Exercise requirements:
a) Copy the support vector discussion, starting at the words "See the book" and stopping after "to nonlinear classifiers.", and switch "picture" to "diagram" wherever it occurs.
b) Proceed with the support vector discussion, writing on from its final line.

Selection:
"""

Hi all,
here are just a very few comments:
to answers 1,2:
the fraction of the training samples that are support vectors
tends to TWICE the minimum achievable error rate for an optimal
classifier. And this only holds if you use e.g. a Gaussian kernel
and simply sum up the slacks. Otherwise you should, in general,
expect even more support vectors.
to answer 3.c:
It is well known that there exists no best classifier, and consequently,
neither SVMs nor any other method can be a best classifier.
See the book of Devroye, Gyoerfi and Lugosi.
ingo
Balaji Krishnapuram wrote:
>Without a figure it becomes a little difficult to explain these
>questions, but for the sake of an email discussion I'll try to make the
>picture in words. It might be useful to follow this discussion with the
>aid of a picture drawn out and labeled on paper. Further, the discussion
>pertains to linear hyperplane classifiers, except where mentioned at the
>end as related to nonlinear classifiers.
>
>Imagine three *parallel* hyperplanes and let us call them a,b and c
>(these are labeled *in sequence* as you move from infinity towards
>these planes, hit them and then move to +infinity). Further imagine that
>the shortest (ie perpendicular) distance between hyperplanes a and b is
>the same as the distance between hyperplanes b and c.

"""

Data shown:
"""

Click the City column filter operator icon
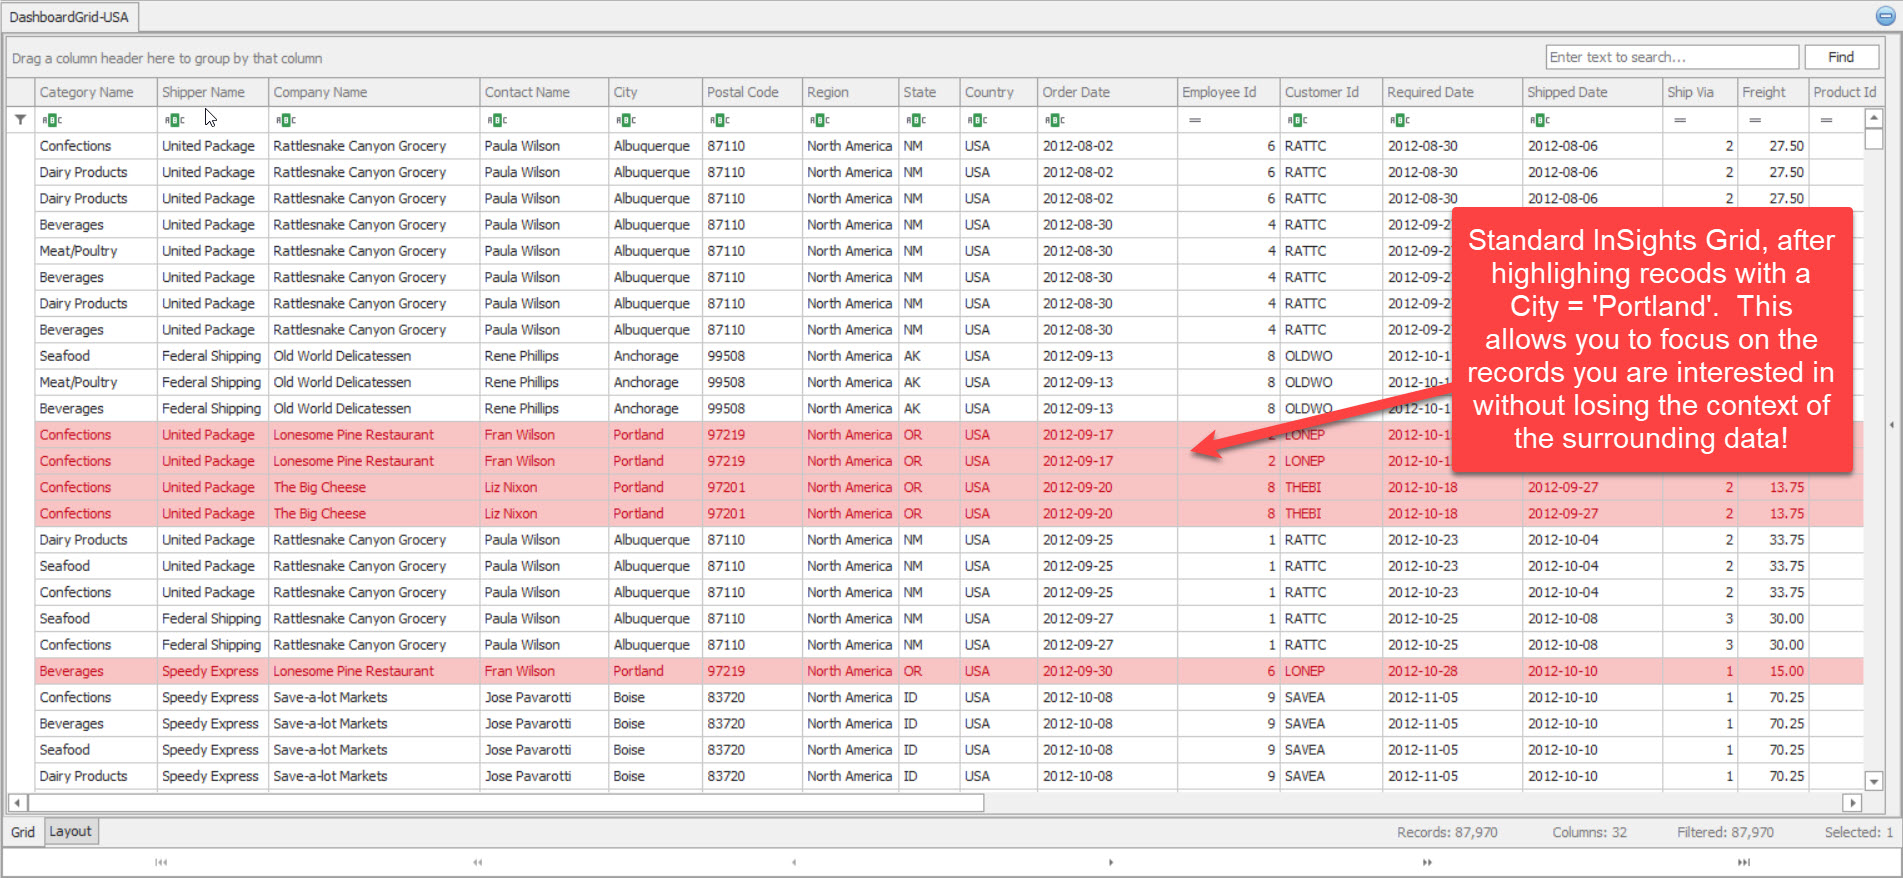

"""

Outputs by task:
a)
See the book of Devroye, Gyoerfi and Lugosi.
ingo
Balaji Krishnapuram wrote:
>Without a figure it becomes a little difficult to explain these
>questions, but for the sake of an email discussion I'll try to make the
>diagram in words. It might be useful to follow this discussion with the
>aid of a diagram drawn out and labeled on paper. Further, the discussion
>pertains to linear hyperplane classifiers, except where mentioned at the
>end as related to nonlinear classifiers.

b)
>
>First consider hard margin SVMs:
>In a hard margin SVM [ie one without any slack variables] we *want* all
>the negative samples to lie on one side, between infinity and a, and
>further we want all positive samples to lie on the opposite side,
>between c and +infinity. Note that though we would like this, it may
>never be possible to separate the positives and negatives, so we may not
>be able to achieve this at all. Nevertheless, if it is possible to find
>such hyperplanes that separate the samples, which one is best? Avoiding
>the theoretical arguments, and in a handwaving sense, the basic
>intuition is this: that hyperplane b is the best classifier, which has
>the maximum margin between its parallel hyperplanes a and c, and still
>manages to separate the positives and negatives so they lie on opposite
>sides of c,a respectively. In this case, the support vectors are simply
>the samples which lie on the hyperplanes a or c respectively(these are
>the training samples that are closest to the class boundary, ie
>hyperplane b.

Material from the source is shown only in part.